Other Cuba-related items in the House Appropriations bill include:

  • $5.394 million for U.S. Embassy in Havana, up from $5.369 million. The staffing level would remain the same at 27. All employees are listed as American citizens. None are shown as Cuban nationals. In contrast, the U.S. embassy in Santo Domingo in the Dominican Republic is expected to employ 31 American citizens and 36 nationals, and will have a budget of $9.224 million.
  • $2.382 million for the Office of Cuban Affairs, with 10 employees, up from $2.331 million.
  • $12.973 million for the Office of Cuba Broadcasting in Miami.
  • $9.7 million for radio, television and digital equipment and transmission, including to Cuba; “and physical security worldwide.”

The bill also asks U.S. officials to investigate Cuban doctors, saying it “opposes coercive labor practices, in all forms, including those of the Government of Cuba’s foreign medical missions. The Committee directs the Secretary of State to assess the Pan American Health Organization’s involvement in Cuba’s foreign medical missions program and to update the Committees on Appropriations on its findings as well as steps taken to improve the Organization’s transparency, internal oversight, and risk management.”

For further reading:
Congressional Budget Justification, Foreign Operations, U.S. Department of State, Fiscal Year 2022, Appendix 1, Diplomatic Engagement
Congressional Budget Justification, Foreign Operations, U.S. Department of State, Fiscal Year 2022, Appendix 2

8 thoughts on “Cuba budget request reflects competing interests”

  1. The bill still seems like money for regime change, but I like the part of engaging with Cuba. Is that for the current government. I detest Mario Diaz Balart, but I have a lot of respect for Barbara Lee, who happens to be my congressperson.

  2. Is there anybody with an IQ above 80 who really buys the neocolonialist U.S. propaganda about “democracy promotion” in Cuba? Just look into the commercialized “elections”, the one-party-with two wings, the military-industrial-media-complex, the long and very bloody history of U.S. interventions, the CIA- and NSA-subversion, the media campaigns (mainly against Cuba), racism, aggressive nationalism, fake-news etc. The U.S. has to renovate itself. And to stop its human-rights violations against 11 mio Cubans, to stop its total travel restrictions for its own citizens to Cuba (like a dictatorship, isn’t it?), to stop the enormous “extraterritorial” effects of the blockade against all foreign investors and banks and NGOs and citizens. These sums of money in the open books (thanks for making it public!) are just a very small tip of the iceberg of the broad spectrum of atrocities and and crimes. This policy of fear has to be stopped – from inside and outside the USA. The sooner the better.
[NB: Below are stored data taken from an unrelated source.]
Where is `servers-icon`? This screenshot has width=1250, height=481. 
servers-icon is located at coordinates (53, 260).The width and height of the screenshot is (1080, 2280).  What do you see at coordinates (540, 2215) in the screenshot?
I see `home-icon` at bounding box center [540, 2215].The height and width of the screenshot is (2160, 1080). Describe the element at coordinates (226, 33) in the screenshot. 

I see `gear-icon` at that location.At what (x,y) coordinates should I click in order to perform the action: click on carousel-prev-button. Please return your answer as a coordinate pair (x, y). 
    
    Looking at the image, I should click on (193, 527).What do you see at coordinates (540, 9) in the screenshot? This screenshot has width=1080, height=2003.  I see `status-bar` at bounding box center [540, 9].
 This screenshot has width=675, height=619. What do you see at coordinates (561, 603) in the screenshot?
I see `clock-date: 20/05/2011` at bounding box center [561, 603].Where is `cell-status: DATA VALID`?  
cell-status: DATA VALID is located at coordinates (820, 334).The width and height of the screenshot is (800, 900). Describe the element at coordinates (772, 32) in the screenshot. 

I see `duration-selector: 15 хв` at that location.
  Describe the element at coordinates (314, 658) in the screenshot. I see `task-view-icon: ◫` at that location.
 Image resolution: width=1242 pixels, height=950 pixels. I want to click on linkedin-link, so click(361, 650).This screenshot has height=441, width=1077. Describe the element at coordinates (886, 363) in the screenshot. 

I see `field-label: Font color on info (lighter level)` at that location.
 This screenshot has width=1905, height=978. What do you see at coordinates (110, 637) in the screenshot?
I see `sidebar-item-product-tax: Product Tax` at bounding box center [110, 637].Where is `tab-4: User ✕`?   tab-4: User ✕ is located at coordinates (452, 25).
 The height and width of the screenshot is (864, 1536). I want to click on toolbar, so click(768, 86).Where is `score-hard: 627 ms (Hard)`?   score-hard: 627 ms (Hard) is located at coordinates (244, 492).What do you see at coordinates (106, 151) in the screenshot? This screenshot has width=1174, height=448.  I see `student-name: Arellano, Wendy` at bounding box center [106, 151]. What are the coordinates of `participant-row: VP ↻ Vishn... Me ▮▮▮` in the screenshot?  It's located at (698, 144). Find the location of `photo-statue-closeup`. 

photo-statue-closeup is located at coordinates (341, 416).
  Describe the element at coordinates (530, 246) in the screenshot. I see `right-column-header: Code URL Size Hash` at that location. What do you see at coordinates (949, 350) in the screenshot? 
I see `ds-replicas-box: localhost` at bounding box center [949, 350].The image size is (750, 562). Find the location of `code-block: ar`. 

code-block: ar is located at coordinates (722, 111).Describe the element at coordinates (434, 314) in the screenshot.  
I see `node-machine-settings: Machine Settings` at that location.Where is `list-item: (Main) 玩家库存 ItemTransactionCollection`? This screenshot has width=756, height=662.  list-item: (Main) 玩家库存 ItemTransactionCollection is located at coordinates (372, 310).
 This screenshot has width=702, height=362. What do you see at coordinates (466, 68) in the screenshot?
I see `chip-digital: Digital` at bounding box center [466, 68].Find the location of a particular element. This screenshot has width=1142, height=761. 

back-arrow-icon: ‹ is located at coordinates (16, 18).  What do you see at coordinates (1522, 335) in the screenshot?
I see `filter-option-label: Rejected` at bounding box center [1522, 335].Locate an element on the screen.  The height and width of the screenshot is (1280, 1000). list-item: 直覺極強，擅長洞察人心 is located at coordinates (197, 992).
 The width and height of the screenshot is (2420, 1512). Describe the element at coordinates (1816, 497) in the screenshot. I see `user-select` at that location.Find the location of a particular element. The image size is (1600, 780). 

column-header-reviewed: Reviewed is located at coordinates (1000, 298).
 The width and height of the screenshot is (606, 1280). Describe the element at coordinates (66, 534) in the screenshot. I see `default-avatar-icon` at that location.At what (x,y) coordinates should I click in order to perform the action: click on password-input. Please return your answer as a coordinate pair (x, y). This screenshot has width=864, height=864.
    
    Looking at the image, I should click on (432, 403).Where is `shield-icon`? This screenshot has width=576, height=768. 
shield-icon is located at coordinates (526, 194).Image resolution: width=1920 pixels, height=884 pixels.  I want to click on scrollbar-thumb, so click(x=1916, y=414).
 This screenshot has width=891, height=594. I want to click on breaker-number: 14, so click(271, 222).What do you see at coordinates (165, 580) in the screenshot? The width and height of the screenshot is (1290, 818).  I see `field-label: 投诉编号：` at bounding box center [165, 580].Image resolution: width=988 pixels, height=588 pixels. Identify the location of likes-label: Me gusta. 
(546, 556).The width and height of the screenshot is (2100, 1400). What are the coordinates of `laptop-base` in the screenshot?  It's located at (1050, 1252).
    • finally someone sensible, 👏🏽 thank you 🙏🏽 … the evidence is abundant (sadly, it seems that petty interests are also plentiful), it is found in many places, but the “big media” dominates, … money dominates.

  3. It is a little bizarre how much money the US wastes every year trying to achieve regime change in Cuba. It would be much easier and more cost effective to influence future self-determined choices if we ended the embargo and provided normal USAID humanitarian and development assistance.

    $20,000,000 democracy building, human rights, and civil society programs
    $12.973 million for the Office of Cuba Broadcasting in Miami.
    $9.7 million for radio, television and digital equipment and transmission, including to Cuba; “and physical security worldwide.”